A Câmara de Vereadores de São Borja sediou, nesta quartafeira (10), uma audiência pública para debater o novo Plano Diretor de Urbanização e Desenvolvimento (PDUD) do município. O encontro reuniu 25 pessoas no plenário, entre representantes de sindicatos, instituições de ensino, gestores públicos e a comunidade em geral. O Fronteira 360 acompanhou a atividade de perto.
O Plano Diretor é considerado a principal ferramenta de planejamento urbano de uma cidade, responsável por orientar o crescimento de forma organizada, equilibrando infraestrutura, habitação, preservação ambiental, transporte e desenvolvimento econômico. A proposta apresentada pelo Executivo busca atualizar as diretrizes de São Borja, que ainda tem vigente um plano de 1997, contrariando a legislação federal, que determina a atualização a cada 10 anos.
Durante a audiência, a consultara da Fundatec e Mestre em Planejamento Urbano, Thais Caetano Bochi, detalhou o trabalho técnico da empresa contratada para a elaboração do novo plano. Ela destacou que o documento vem sendo construído com base em estudos e na participação popular. Em entrevista ao Fronteira 360, ressaltou que o novo plano diretor representa um avanço significativo para a cidade. “Ele traz uma nova era para São Borja e muda o paradigma do município”, enfatizou.
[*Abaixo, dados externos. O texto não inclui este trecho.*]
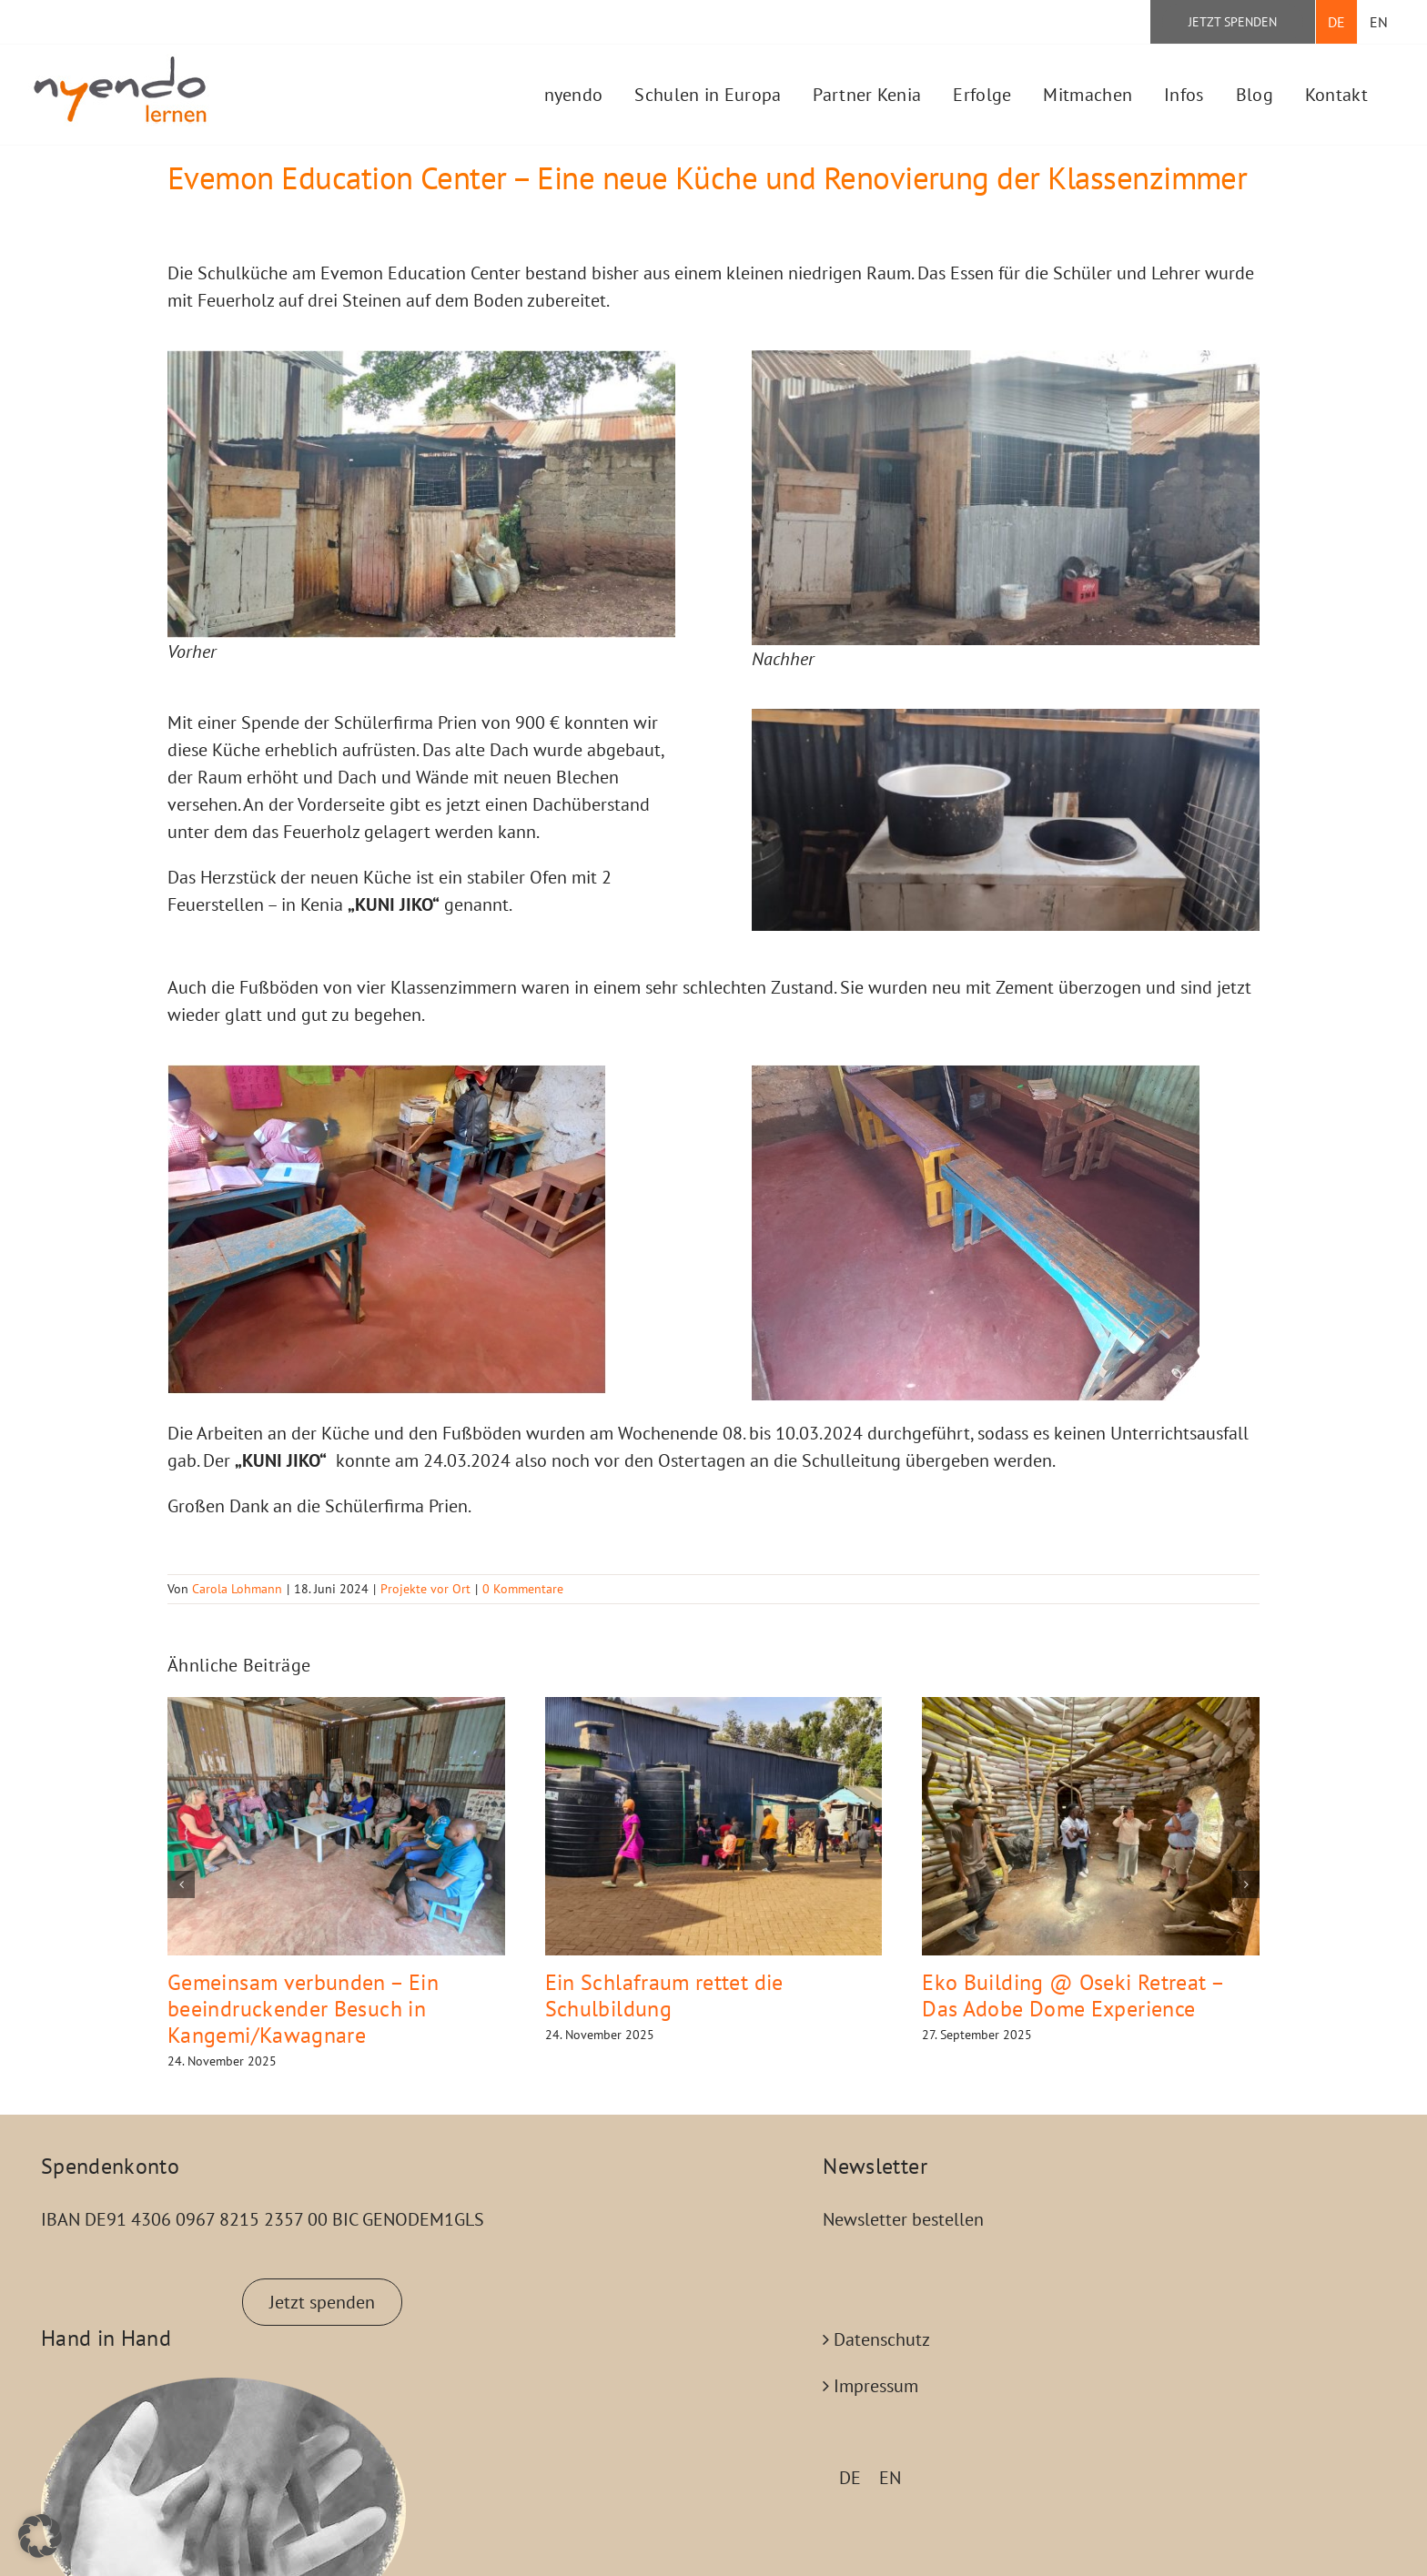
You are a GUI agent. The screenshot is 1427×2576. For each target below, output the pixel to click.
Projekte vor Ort (425, 1589)
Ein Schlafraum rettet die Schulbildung (664, 1995)
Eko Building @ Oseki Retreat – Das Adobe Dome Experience (1072, 1995)
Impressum (876, 2386)
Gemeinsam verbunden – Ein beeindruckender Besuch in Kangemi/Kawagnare (303, 2008)
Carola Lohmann (237, 1589)
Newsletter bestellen (903, 2219)
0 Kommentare (522, 1589)
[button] (181, 1884)
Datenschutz (882, 2339)
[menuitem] (1336, 22)
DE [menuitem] (850, 2478)
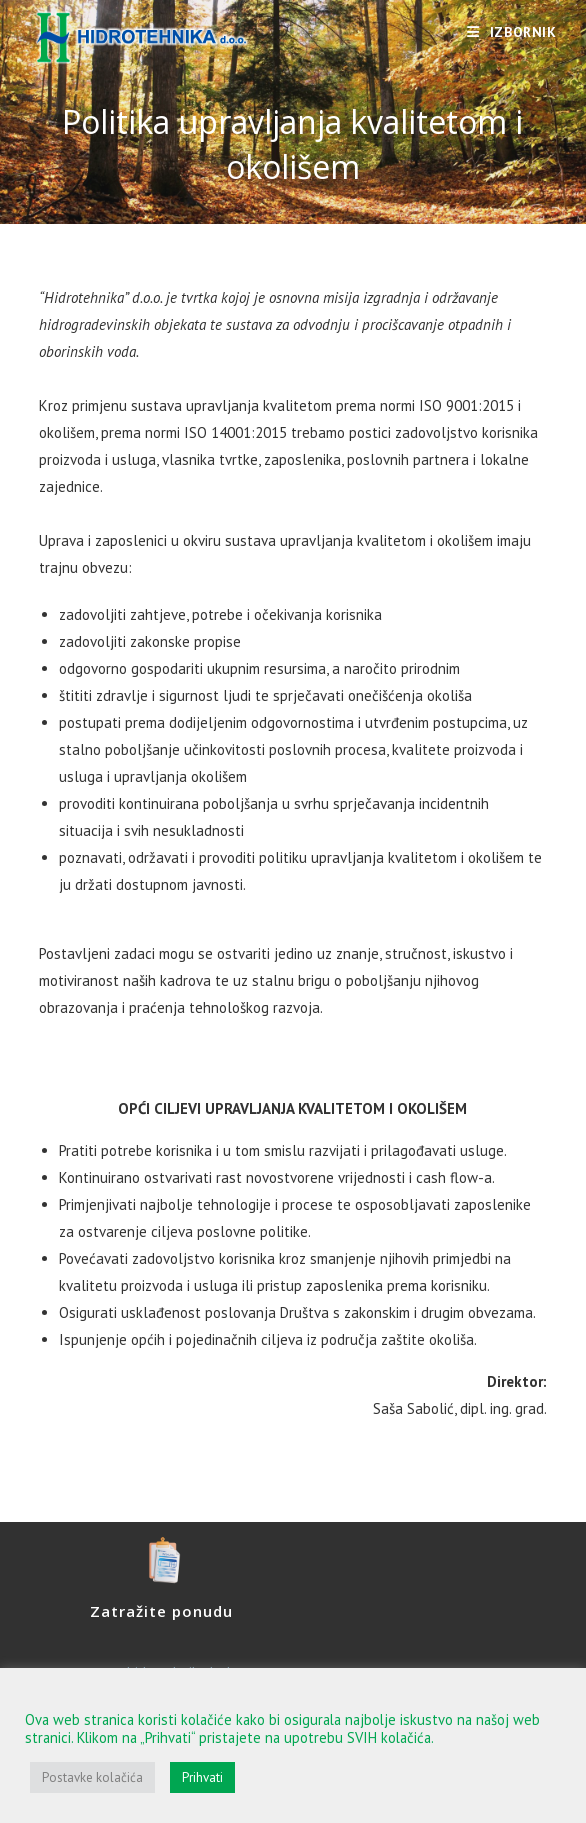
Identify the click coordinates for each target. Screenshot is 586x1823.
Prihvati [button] (202, 1777)
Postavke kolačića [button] (92, 1777)
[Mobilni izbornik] (512, 32)
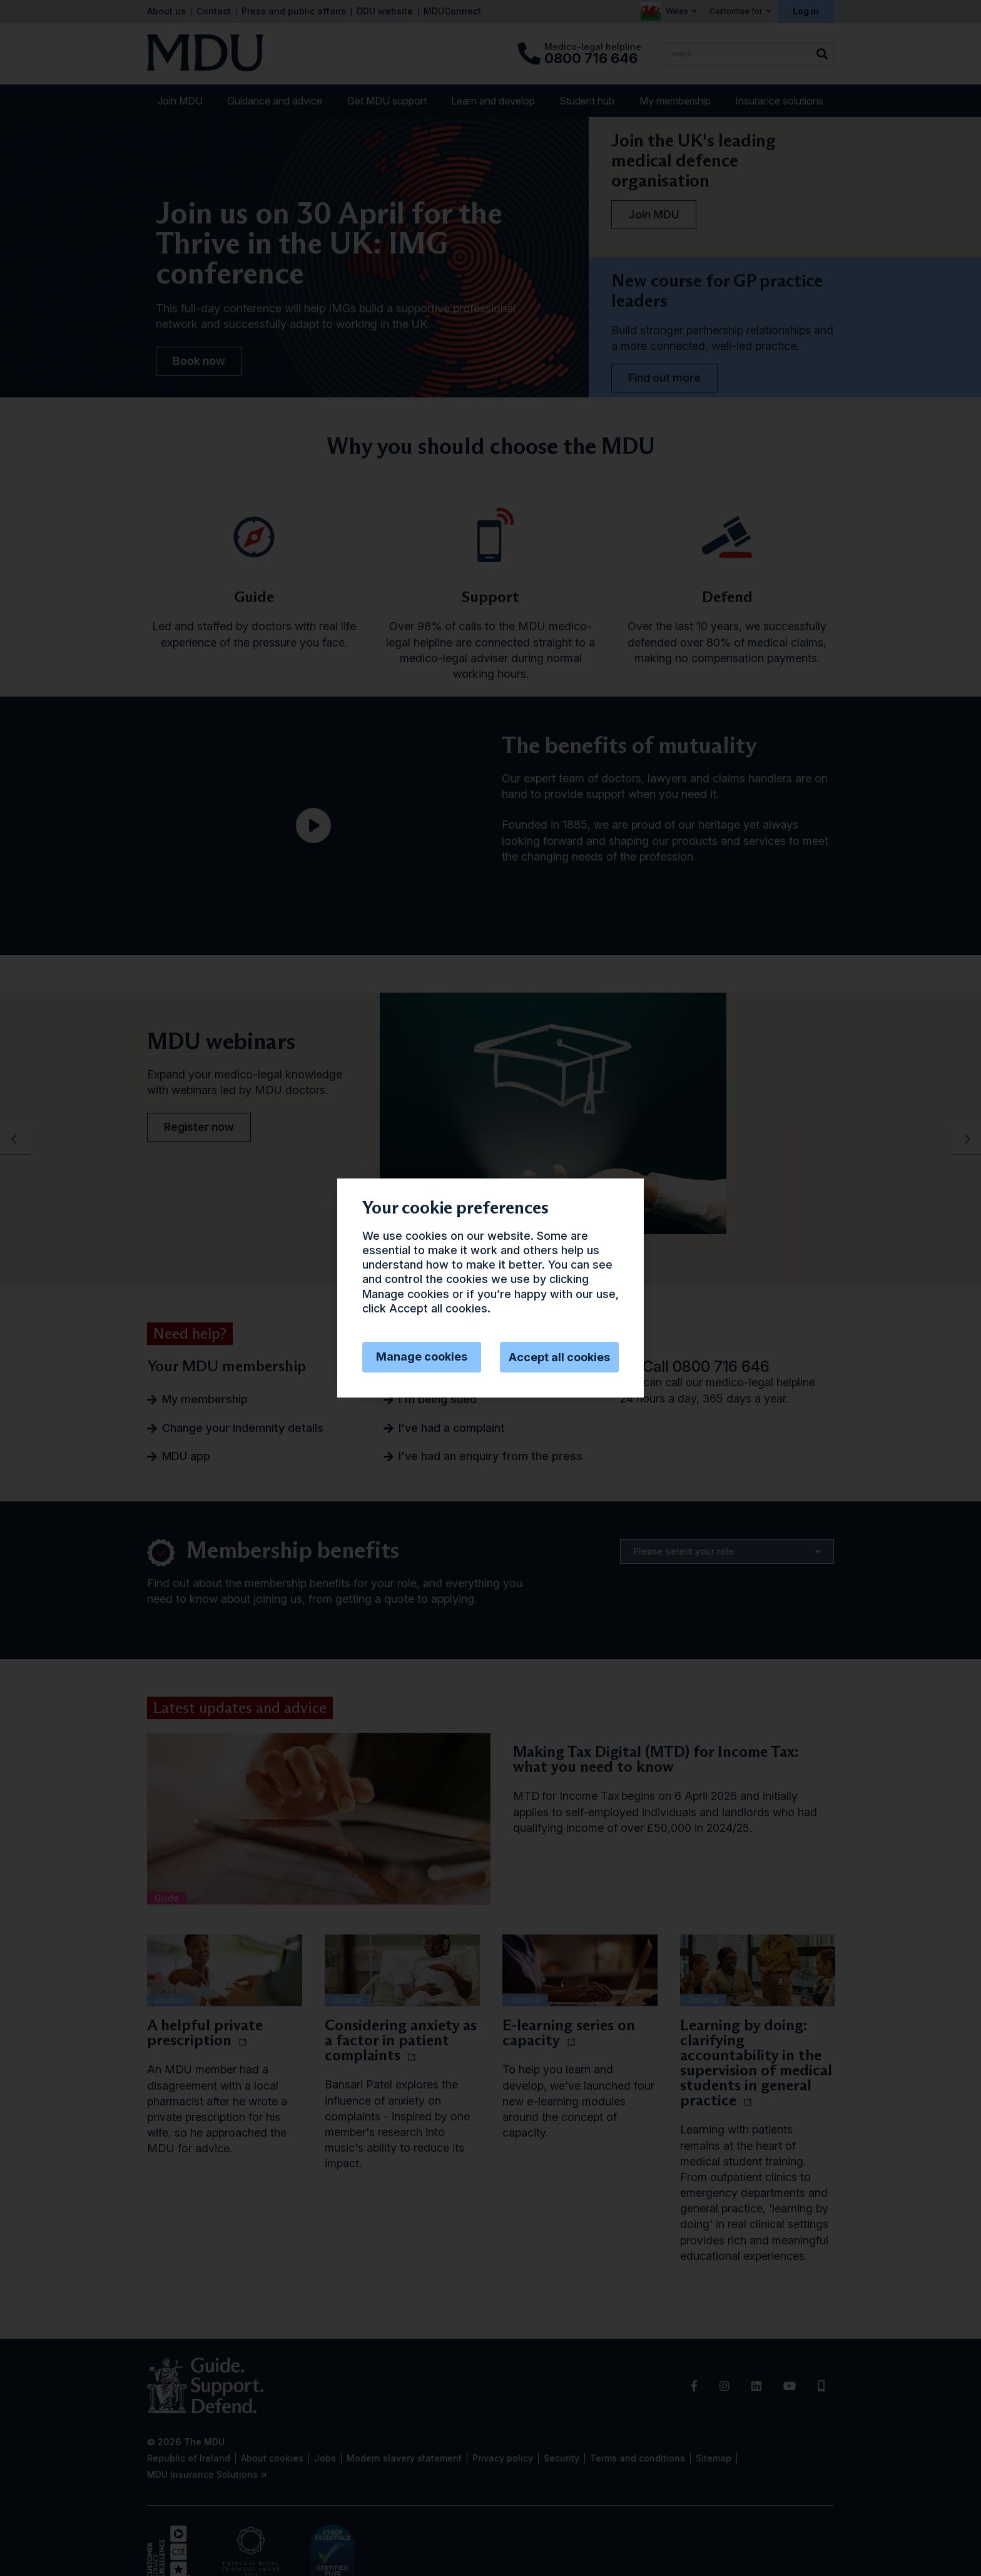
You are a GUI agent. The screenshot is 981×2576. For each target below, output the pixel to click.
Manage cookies (421, 1356)
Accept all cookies (559, 1357)
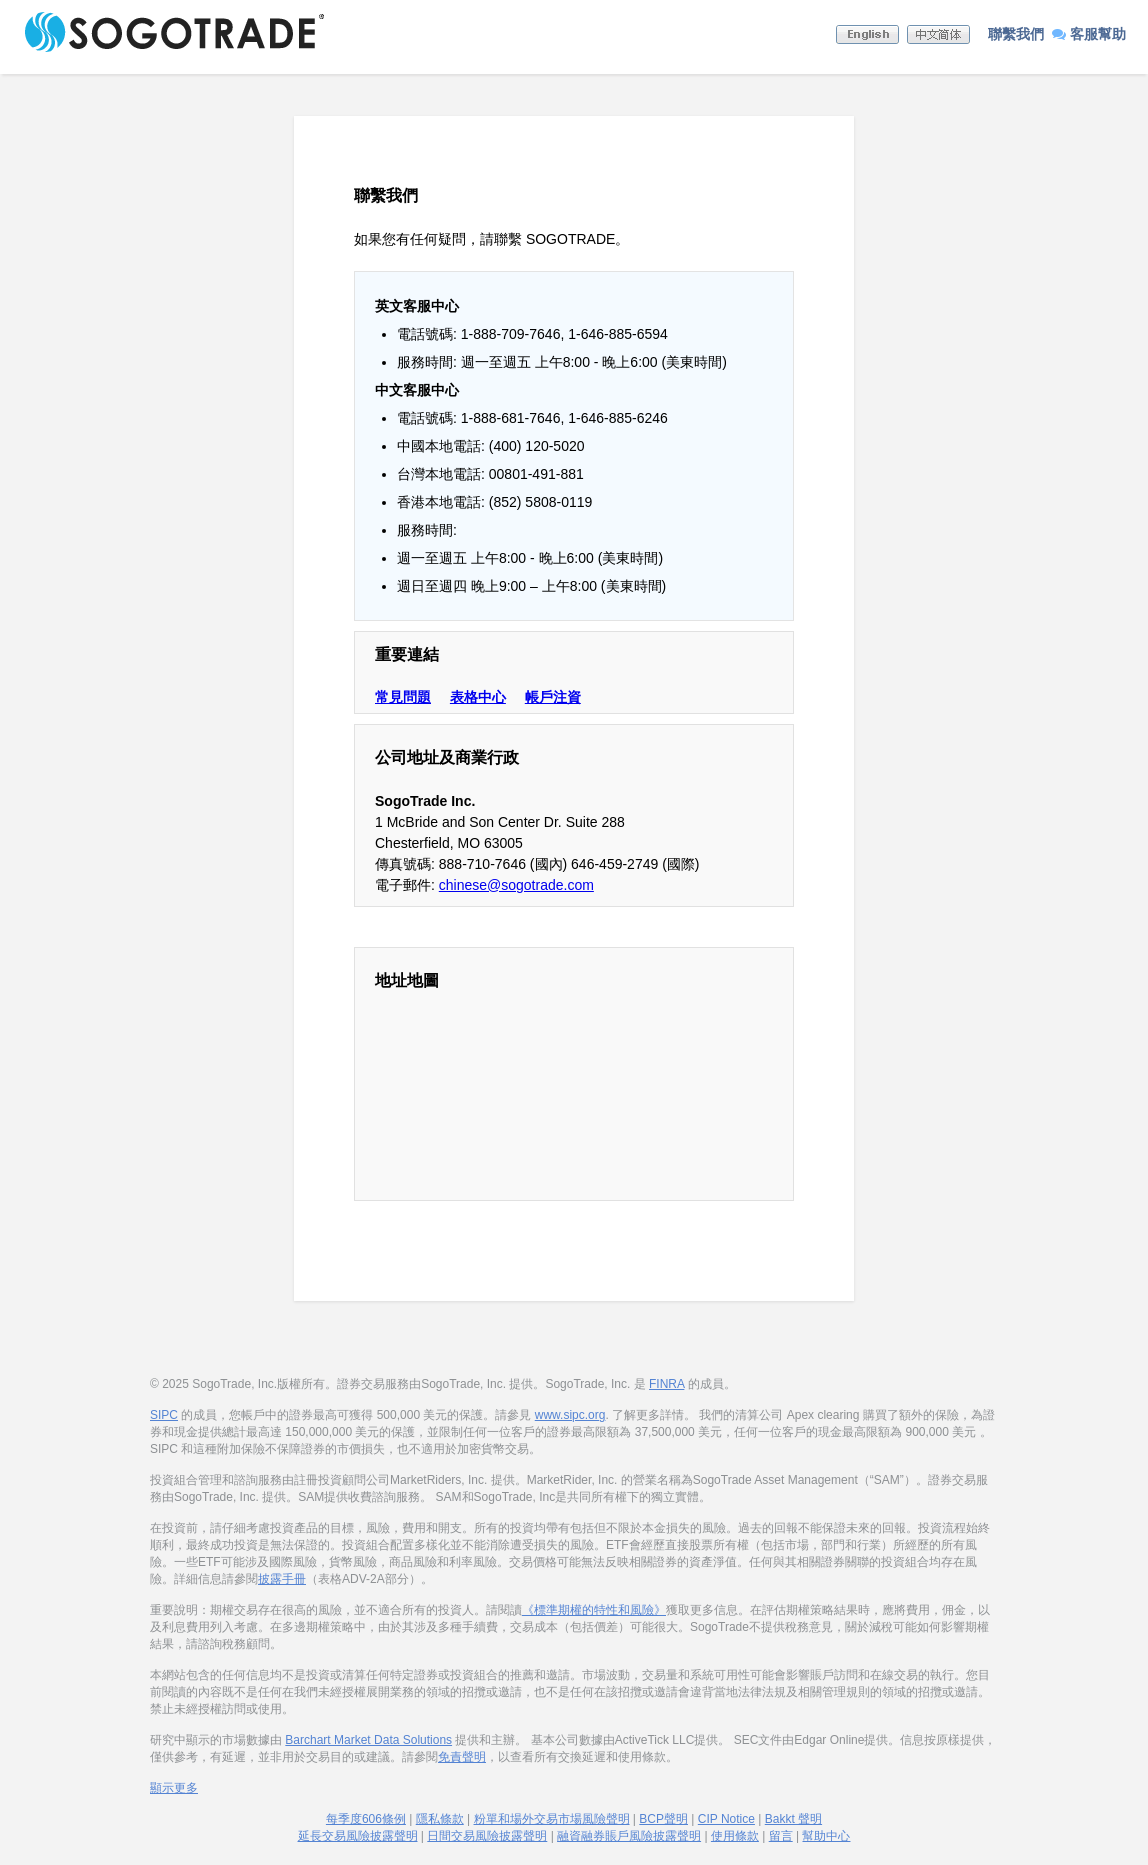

Segundo Thais, o novo plano diversifica o uso das áreas da cidade e traz mais oportunidades de crescimento econômico para São Borja e também uma melhoria na qualidade de vida da população. Como exemplo, ela cita a recomendação de novos eixos estruturantes, arborização urbana e ampliação de ciclovias.
“Vamos ter uma legislação que vai trazer muitos avanços para o município”, concluiu.
O secretário de Desenvolvimento Econômico, Enedir Ramires, também conversou com a reportagem e reforçou a importância do PDUD para a economia local. ”O novo plano é muito importante pois ele vai permitir que empresários e empresas possam atuar em locais que o atual plano não permite. Por isso, aguardamos com expectativa a aprovação desse projeto para que os empresários possam ter seus alvarás de funcionamento e regularidade nos seus empreendimentos”, afirmou.
O coordenador da Especialização em Gestão Pública da UERGS, Ismael Ramadam pontuou a relevância da integração das instituições de ensino no processo, ao citar um dos instrumentos de gestão do novo plano, que é a criação de uma Comissão de Avaliação Interna e Monitoramento (CIAM). “É uma comissão que precisa ter uma representatividade de toda a comunidade. Todos os setores, todas as áreas e todos os bairros precisam estar representados”, afirmou.
A audiência foi organizada pela Comissão Especial formada pelos vereadores André Dubal Silva (Progressistas), Djalma Junior (PDT) e Marcelo Robalo (PRD), que acompanham a tramitação do projeto na Casa.
A Câmara reforçou que o envolvimento da sociedade civil é essencial para que o Plano Diretor seja construído de forma democrática, refletindo as necessidades reais da comunidade são-borjense. No total forma realizados oito audiências públicas e agora o projeto deve receber emendas, avaliar sugestões da comunidade e ir a votação em breve.